Philharmonie, Grande Salle, 15 janvier
Le mauvais sort s’est-il acharné sur cette Damnation de Faust qu’on annonçait, dans le programme de saison, avec une distribution entièrement française, et dont on attendait beaucoup ? Le Faust de Jean-François Borras, le Méphistophélès de Ludovic Tézier, la Marguerite de Karine Deshayes : comment ne pas être alléché par un tel trio ?
Hélas, deux fois. Face à la défection de Jean-François Borras, la Philharmonie de Paris a fait appel à Paul Groves, familier d’un rôle qu’il chantait déjà à Salzbourg, en 1999. Le temps a passé, le timbre du ténor américain a perdu de sa fraîcheur et de ses couleurs, l’aigu bouge et se tend – le duo du III avec Marguerite s’en ressent ; le soin apporté à l’élocution française et au phrasé, de même que l’intelligence de l’artiste, arrivent à sauver les meubles.
Après le retrait de Ludovic Tézier, Ildebrando D’Arcangelo a accepté de le remplacer. Malheureusement indisposé, en ce soir du 15 janvier – le lendemain, Paul Gay lui succèdera –, le baryton-basse italien se fait excuser à l’entracte. Difficile, dans ces conditions, de porter un jugement sur son Méphistophélès, sinon pour déplorer un accent à couper au couteau.
Fort heureusement, la présence de Karine Deshayes est un réconfort. Cette Marguerite à la voix longue, souple, charnue, à la ligne musicale expressive et raffinée, traduit la passion et les tourments de l’amante délaissée, et involontairement meurtrière, avec une pudeur et une émotion d’une irrésistible sincérité.

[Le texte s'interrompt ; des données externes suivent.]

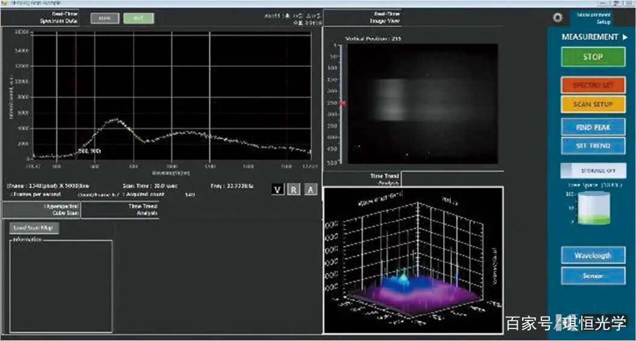Select the Real-Time Image View tab
This screenshot has width=636, height=341.
[362, 17]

L’Orchestre de Paris, son Chœur et son Chœur d’enfants assurent leur partie avec efficacité et enthousiasme. Quant à Tugan Sokhiev, son Berlioz a du panache, de l’ardeur ; ni pathos ni histrionisme inutiles, dans cette vision franche et ouvertement théâtrale, que le compositeur n’aurait pas désavouée.
On en regrette d’autant plus les carences vocales d’une soirée à laquelle le public a pourtant réservé un accueil chaleureux.